- Original author: François Chollet
- Developer: ONEIROS
- Release: 27 March 2015; 11 years ago
- Stable release: 3.15.0 / 24 June 2026; 25 days ago
- Written in: Python
- Platform: Cross-platform
- Type: Frontend for TensorFlow, JAX or PyTorch (and more)
- License: Apache 2.0
- Website: keras.io
- Repository: github.com/keras-team/keras ;

= Keras =

Neural network library

Keras is an open-source library that provides a Python interface for artificial neural networks. Keras was first independent software, then integrated into the TensorFlow library, and later added support for more. "Keras 3 is a full rewrite of Keras [and can be used] as a low-level cross-framework language to develop custom components such as layers, models, or metrics that can be used in native workflows in JAX, TensorFlow, or PyTorch — with one codebase." Keras 3 will be the default Keras version for TensorFlow 2.16 onwards, but Keras 2 can still be used.

==History==
The name 'Keras' derives from the Ancient Greek word κέρας (Keras) meaning 'horn'.

Designed to enable fast experimentation with deep neural networks, Keras focuses on being user-friendly, modular, and extensible.
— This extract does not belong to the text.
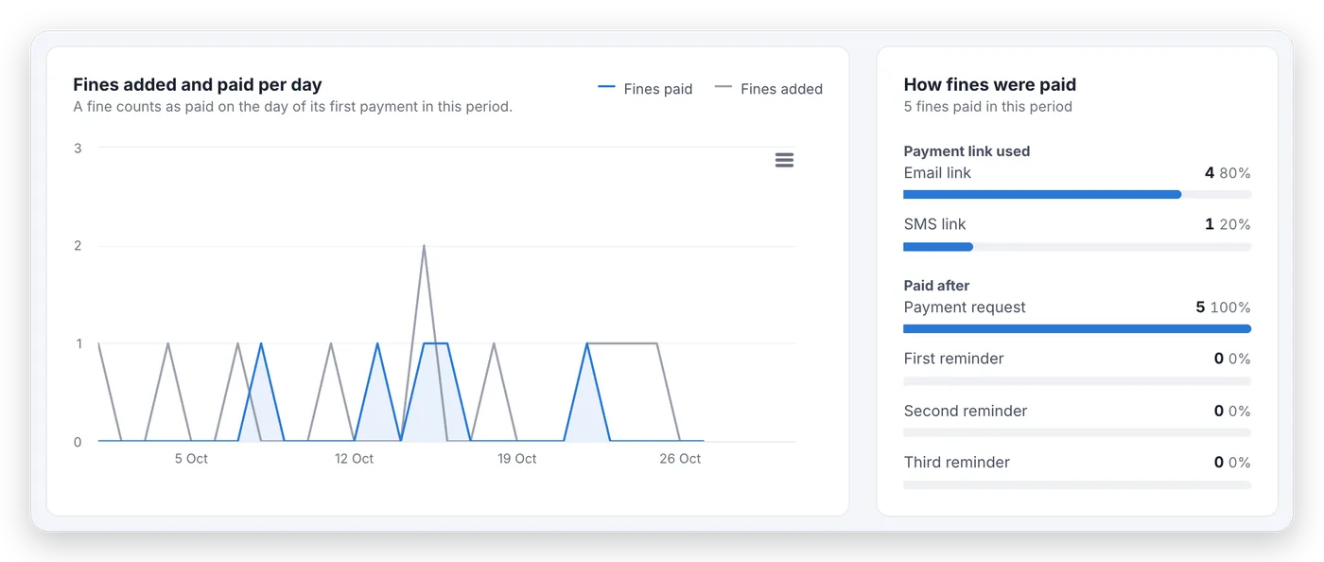
Task: Click the Second reminder empty bar
Action: [1077, 432]
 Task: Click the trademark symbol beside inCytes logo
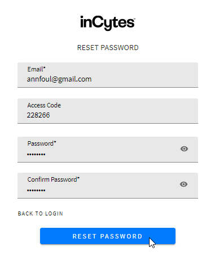[134, 19]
It was developed as part of the research effort of project ONEIROS (Open-ended Neuro-Electronic Intelligent Robot Operating System), and its primary author and maintainer is François Chollet, who was a Google engineer until leaving the company in 2024. Chollet is also the author of the Xception deep neural network model.

Up until version 2.3, Keras supported multiple backends, including TensorFlow, Microsoft Cognitive Toolkit, Theano, and PlaidML.

From version 2.4 up until version 3.0, only TensorFlow was supported. Starting with version 3.0 (as well as its preview version, Keras Core), however, Keras has become multi-backend again, supporting TensorFlow, JAX, and PyTorch. It now also supports OpenVINO.

==Features==
Keras contains numerous implementations of commonly used neural-network building blocks such as layers, objectives, activation functions, optimizers, and a host of tools for working with image and text data to simplify programming for deep neural networks. The code is hosted on GitHub, and community support forums include the GitHub issues page.

In addition to standard neural networks, Keras has support for convolutional and recurrent neural networks. It supports other common utility layers like dropout, batch normalization, and pooling.

Keras allows users to produce deep models on smartphones (iOS and Android), on the web, or on the Java Virtual Machine. It also allows use of distributed training of deep-learning models on clusters of graphics processing units (GPU) and tensor processing units (TPU).